Recovery spin on Sunday after the race was slow, active recovery on Monday was relaxing, a short run on Tuesday felt great, the day off on Wednesday was even better. I wasn't sore anymore and was confident that I'd feel somewhat fresh for my first "real" ride back on Thursday. OUCH.
But that didn't phase to bother me or slow me down. The sun was out, the sky was blue, life was great. We had about 8 total riders; when it was my turn to pull through with whomever was next to me, I kept riding at the front for 3 rotations, into a headwind. The person next to me would peel off and I'd just…keep going. It's like I was possessed or something because my quads were burning so bad...but I wouldn't let up. Who knows, maybe I was angry, but I was on a mission that I really didn't know about at the time. We ended up with 50 miles for the day. Later that day, as I was walking down a flight of stairs, I felt the fatigue running down my quads and calves. I was hurtin' and I loved it.
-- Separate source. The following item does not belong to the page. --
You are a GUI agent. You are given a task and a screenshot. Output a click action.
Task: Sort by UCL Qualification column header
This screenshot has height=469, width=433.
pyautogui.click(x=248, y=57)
Friday, another gorgeous day, I was just shy of 50 miles. The ride was more of a conservative pace, yet my legs felt pretty fatigued from Thursday's shock to the engine. Saturday was a great ride, only because the weather was fantastic. I think my dirty bike had a lot to do with it because I hadn't cleaned it in quite some time, but I felt slow, yet again. There were some short "climbs" where I felt I could've walked up quicker, but it was nice out and that's all that mattered to me at the time. 77 miles. Saturday afternoon I cleaned my bike...shiny and no more chain "gook." Quads, tired and fried.
Sunday was a totally different day. It was D-Day. Derby Day. Everyone that rides a bike in the Lehigh Valley knows about the derby. If you don't, you're not a cyclist. It's not an insult, it's just plain facts. Everyone that does the ride every Sunday, it's practically a religion to them. Instead of going to church, they do the derby. In fact, I haven't been to church in…eh, it's been too long.
The Fleetwood Derby is one of the best training rides around the Lehigh Valley, if not the best (I'm going back and forth with Thursday Night Worlds). Anyway, it always seems to have something going on. Someone went down, someone caused a big crash, people were riding on the left side of the yellow lines, a few went from the gun so it didn't count, the pace was freakishly fast, the crosswinds sucked today, it was a gutter wind day, we would've caught that group if we hadn't hit a red light,…whatever it is, it's always a good time.
Going into Sunday, my quads were pretty trashed. You know when you're fatigued, and when you flex your quads you get that burning sensation? Yea, you know what I'm talking about. As I was riding out to the velo, I kept thinking in the back of my mind…"Am I going to make it today?" The ride turned out to be one of the easier ones (when you make the most of the derby, it's never easy) of the season…more steady than erratic. My legs hurt at times, but I wasn't gasping for air. It turned out to be a great ride (I think a clean bike helped) and I just kept on riding because the sun was out...65 miles. Sub-30mi easy spin on Monday…I just couldn't let the day go by without enjoying yet another nice day.
And so I thought about it. I rode 240 hard miles within 4 days. What made most of the miles hard was that I kept riding more when my legs were tired and simply shot. I should've listened to my body, I guess. Yea, but it wasn't your ordinary week. It's late November, the sun was out, and the temps were in the low to mid-60's. Crazy! Athletes know the rule of thumb, to listen to your body when you're feeling rundown, tired, and in need of recovery. However, there was an exception to this "rule." I wasn't listening this time around…what can I say, I'm stubborn. But let's face it, we all know what's going to punch us in the face in the upcoming months.